DIRECTIVE: Reproduce the text of each item below word for word, omitting the pictures.

PROVIDED RECORDS:
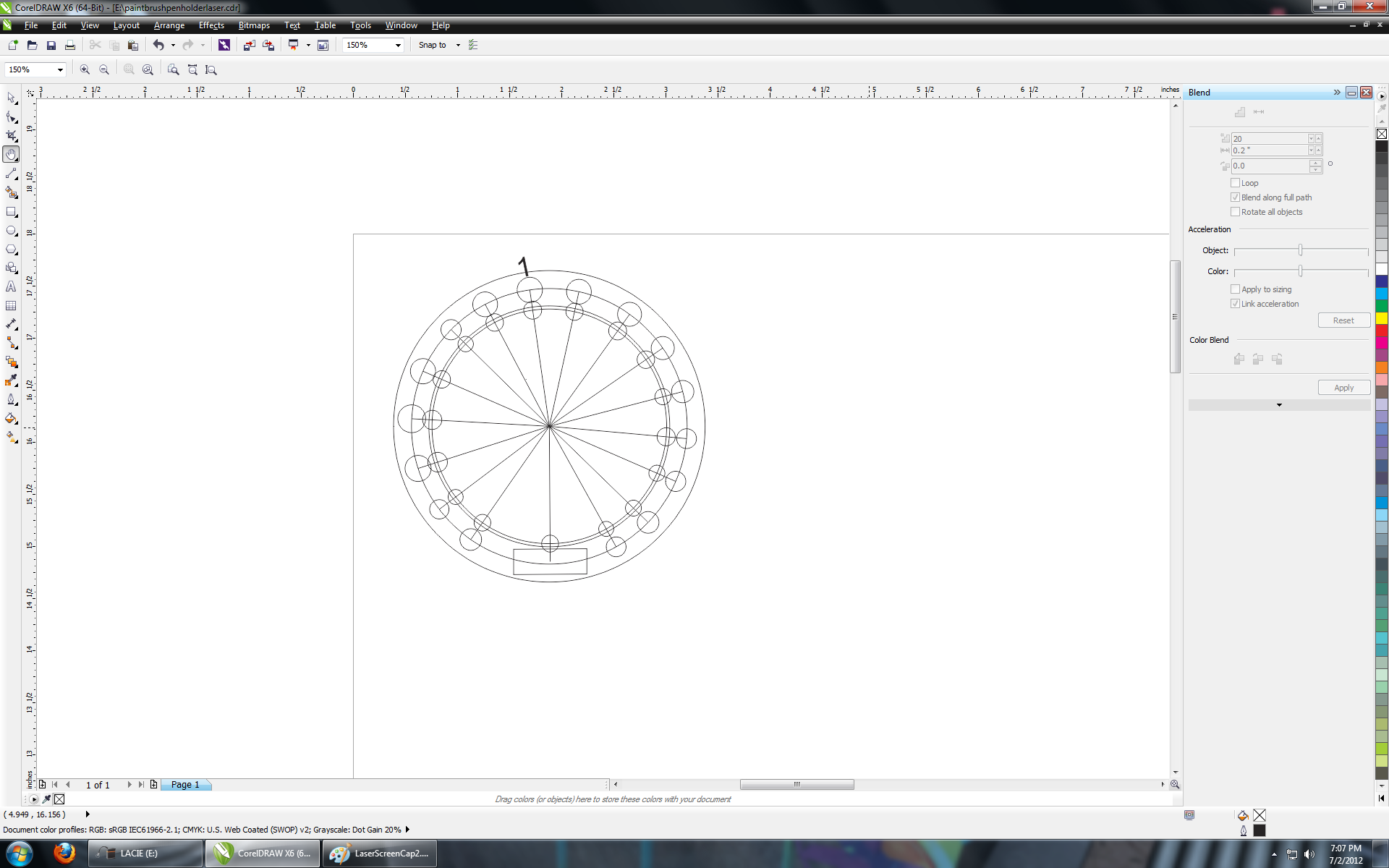
Task: Select the Ellipse tool in toolbar
Action: click(x=13, y=230)
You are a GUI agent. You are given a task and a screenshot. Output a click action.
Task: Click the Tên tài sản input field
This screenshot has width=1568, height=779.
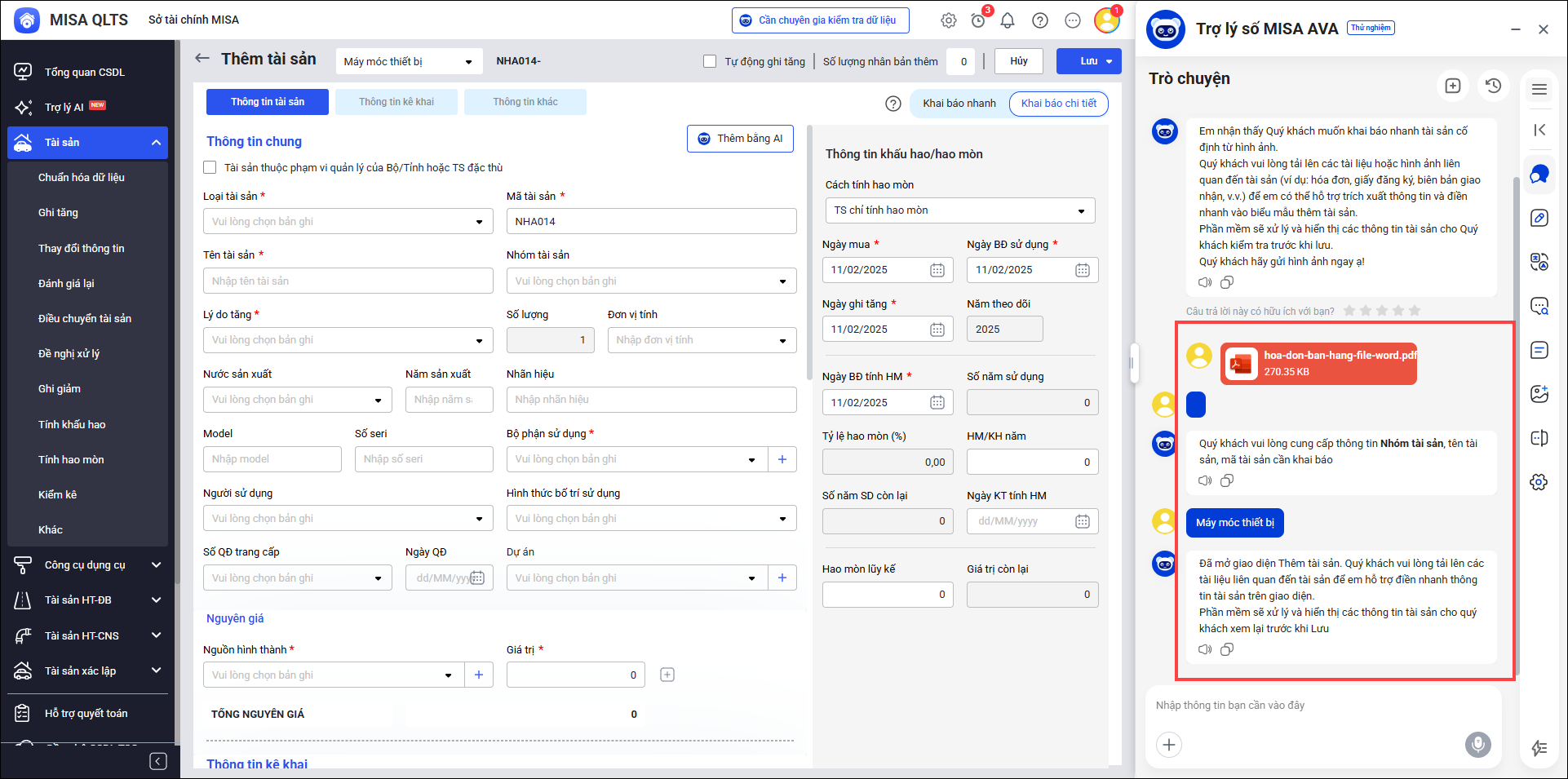pyautogui.click(x=348, y=281)
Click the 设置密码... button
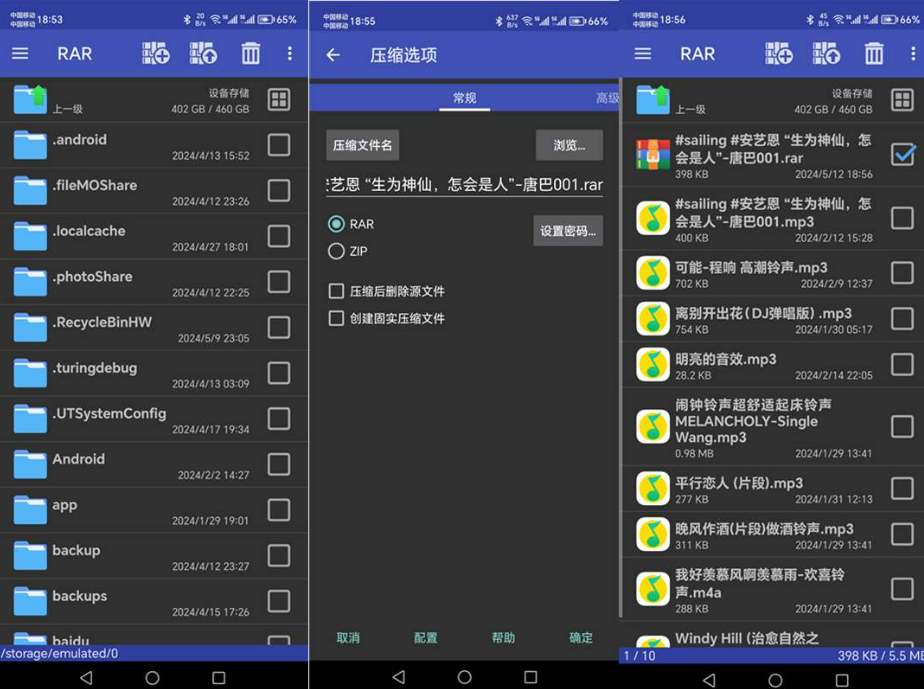The width and height of the screenshot is (924, 689). [568, 231]

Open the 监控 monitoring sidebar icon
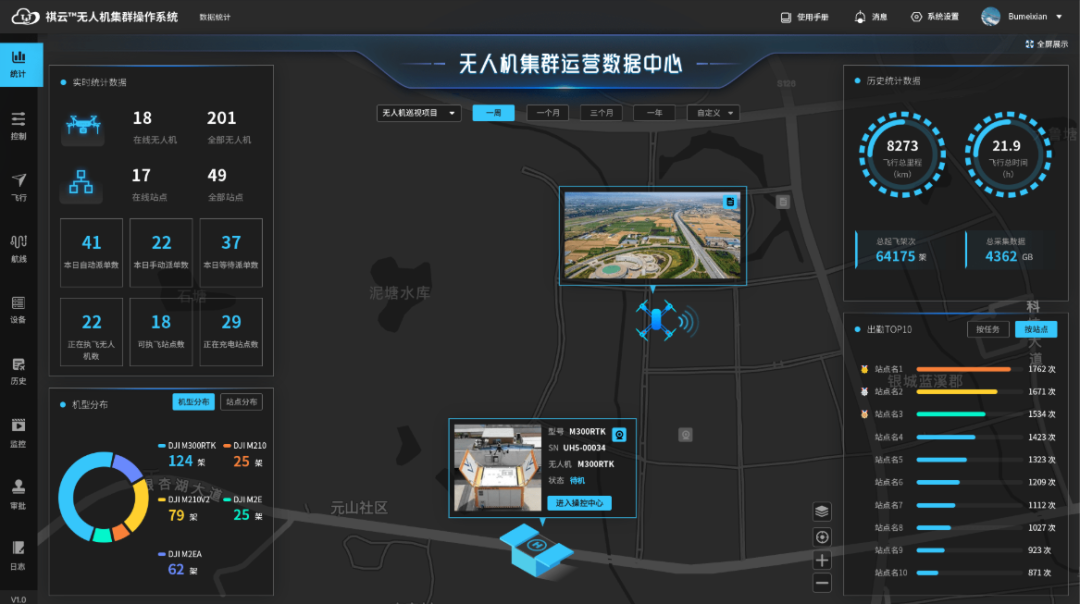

TASK OUTPUT:
Task: Select the Ellipse tool in toolbar
Action: click(x=13, y=230)
You are a GUI agent. You are given a task and a screenshot. Output a click action.
Task: Click the Tên tài sản input field
This screenshot has width=1568, height=779.
pyautogui.click(x=348, y=281)
Click the 设置密码... button
The width and height of the screenshot is (924, 689). [568, 231]

Open the 监控 monitoring sidebar icon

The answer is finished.